その傾向は、転職場面でも伺える。今回は27歳のエンジニア、Sさんのケースを例に挙げてみよう。最初に断っておくがSさんには、その場限りのはったりを言う気持ちは微塵もなかったと思われる。むしろ彼は転職者の中でも時間をかけて事前準備し、万全の体制で選考に臨むタイプの人だった。
Sさんが特に入念に下準備を行なったのは、面接の想定問答作りだった。もともと口頭での自己アピールが苦手なため、少しでもスムーズにやりとりを行なえるよう、という配慮からである。志望先A社の募集要項と自分の提出書類から考えつく限りの問答を作成し、面接前に練習を繰り返していた。
しかし、その想定問答が皮肉にもSさんの選考落ちを決めたのだ。本来彼はある程度の経験とスキルを持つ人材である。経験をA社でどのように活かし、今後どんな経験を積んで成長・貢献したいかという素直な志望動機を述べれば、採用は固かったはずだ。だがSさんはその肝心の部分を語らなかった。
自分の本心からの希望を語ることはタブーと考えていたSさんは、A社が手掛ける分野の将来性といった自分のプランには直接関らない言葉や、“○○のやりがい”といった抽象的な言葉ばかりを用意していた。一見優等生風だが、当たり障りのない言葉ばかり。経験を積んだ人事にはすぐ見破られる。
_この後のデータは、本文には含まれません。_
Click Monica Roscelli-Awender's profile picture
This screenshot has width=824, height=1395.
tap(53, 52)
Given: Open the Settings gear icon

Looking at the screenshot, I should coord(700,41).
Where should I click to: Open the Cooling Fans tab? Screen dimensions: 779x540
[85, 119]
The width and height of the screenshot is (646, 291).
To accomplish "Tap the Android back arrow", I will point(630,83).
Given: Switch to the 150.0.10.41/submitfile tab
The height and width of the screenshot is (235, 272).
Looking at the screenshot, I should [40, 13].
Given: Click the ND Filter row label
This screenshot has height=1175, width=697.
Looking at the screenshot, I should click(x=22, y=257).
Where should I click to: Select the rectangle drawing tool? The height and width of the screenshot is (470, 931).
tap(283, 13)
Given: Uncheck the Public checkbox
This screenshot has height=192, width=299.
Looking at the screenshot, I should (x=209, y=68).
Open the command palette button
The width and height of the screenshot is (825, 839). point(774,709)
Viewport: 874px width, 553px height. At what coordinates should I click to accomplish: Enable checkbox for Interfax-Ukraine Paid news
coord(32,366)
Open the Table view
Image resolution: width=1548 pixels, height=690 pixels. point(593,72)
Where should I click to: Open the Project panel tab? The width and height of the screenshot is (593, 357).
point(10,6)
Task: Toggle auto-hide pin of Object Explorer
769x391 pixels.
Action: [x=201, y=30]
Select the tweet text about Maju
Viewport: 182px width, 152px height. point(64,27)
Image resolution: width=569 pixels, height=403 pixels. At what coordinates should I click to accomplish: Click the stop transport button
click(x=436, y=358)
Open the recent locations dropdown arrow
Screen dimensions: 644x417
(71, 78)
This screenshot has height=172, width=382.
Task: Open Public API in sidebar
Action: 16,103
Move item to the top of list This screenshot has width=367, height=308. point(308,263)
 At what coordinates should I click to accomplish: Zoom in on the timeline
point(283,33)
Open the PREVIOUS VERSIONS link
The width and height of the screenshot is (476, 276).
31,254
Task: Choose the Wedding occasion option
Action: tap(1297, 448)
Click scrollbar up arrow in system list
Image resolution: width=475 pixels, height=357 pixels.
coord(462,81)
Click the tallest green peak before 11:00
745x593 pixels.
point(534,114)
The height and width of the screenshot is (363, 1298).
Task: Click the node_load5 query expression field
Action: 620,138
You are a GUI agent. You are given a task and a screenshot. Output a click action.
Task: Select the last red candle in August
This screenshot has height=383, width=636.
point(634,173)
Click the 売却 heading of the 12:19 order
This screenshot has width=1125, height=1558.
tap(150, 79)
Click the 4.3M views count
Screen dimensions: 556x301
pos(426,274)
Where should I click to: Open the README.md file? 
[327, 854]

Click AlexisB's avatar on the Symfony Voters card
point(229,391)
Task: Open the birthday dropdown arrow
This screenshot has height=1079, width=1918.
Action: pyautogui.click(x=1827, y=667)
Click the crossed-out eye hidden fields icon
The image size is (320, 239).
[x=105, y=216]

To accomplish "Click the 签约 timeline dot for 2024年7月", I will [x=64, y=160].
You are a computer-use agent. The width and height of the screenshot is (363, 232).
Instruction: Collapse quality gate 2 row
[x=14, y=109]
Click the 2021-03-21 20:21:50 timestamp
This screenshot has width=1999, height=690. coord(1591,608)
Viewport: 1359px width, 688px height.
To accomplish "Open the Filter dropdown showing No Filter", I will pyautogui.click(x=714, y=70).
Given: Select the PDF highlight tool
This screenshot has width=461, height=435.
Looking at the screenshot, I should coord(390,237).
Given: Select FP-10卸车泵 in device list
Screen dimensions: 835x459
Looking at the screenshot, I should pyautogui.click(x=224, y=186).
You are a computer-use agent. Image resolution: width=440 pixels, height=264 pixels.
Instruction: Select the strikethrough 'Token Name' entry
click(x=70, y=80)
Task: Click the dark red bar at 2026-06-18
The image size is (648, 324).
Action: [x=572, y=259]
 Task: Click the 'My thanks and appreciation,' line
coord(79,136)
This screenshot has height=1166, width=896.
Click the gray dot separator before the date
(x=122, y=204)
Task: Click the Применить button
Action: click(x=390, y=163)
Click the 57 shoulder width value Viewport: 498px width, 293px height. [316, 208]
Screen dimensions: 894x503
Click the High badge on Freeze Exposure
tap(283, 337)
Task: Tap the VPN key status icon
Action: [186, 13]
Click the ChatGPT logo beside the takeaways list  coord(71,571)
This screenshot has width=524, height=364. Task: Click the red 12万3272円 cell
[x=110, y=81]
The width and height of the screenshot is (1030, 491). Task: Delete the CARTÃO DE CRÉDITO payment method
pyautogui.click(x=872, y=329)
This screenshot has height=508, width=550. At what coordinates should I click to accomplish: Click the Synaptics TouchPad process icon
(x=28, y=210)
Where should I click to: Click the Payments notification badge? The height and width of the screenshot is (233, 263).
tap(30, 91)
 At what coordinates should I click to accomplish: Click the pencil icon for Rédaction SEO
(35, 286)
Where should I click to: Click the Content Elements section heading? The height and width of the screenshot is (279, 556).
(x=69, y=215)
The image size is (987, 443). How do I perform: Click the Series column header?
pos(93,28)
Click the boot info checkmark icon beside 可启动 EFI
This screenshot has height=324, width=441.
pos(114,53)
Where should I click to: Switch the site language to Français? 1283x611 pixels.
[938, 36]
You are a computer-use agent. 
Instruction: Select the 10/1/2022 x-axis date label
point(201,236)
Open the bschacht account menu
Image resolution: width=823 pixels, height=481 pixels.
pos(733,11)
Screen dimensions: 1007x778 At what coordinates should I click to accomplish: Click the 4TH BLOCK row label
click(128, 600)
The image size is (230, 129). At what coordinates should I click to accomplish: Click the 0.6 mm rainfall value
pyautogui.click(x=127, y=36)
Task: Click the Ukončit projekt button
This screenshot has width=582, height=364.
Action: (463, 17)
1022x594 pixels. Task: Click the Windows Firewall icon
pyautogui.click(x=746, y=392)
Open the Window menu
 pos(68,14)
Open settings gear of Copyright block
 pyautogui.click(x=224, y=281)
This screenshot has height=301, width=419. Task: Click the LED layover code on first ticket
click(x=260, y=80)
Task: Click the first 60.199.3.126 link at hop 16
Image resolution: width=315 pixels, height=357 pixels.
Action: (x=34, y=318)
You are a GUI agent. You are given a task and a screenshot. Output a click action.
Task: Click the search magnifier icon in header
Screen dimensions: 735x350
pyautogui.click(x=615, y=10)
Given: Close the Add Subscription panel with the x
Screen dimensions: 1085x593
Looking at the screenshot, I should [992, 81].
後でA社の人事はこう言った。「若手だからとある程度考慮はしたが、やりすぎだ。何故この仕事をしたいか全く見えなかった。こんな理由で落とさねばならないのは勿体ない」と。誰も取り繕ったSさんなど求めていない。自分が本当に言いたいことをどう伝えるか。準備すべきはそこである。等身大の自分を納得性のある言葉で伝えてこそ、ビジネスは成立へと向かうのだ。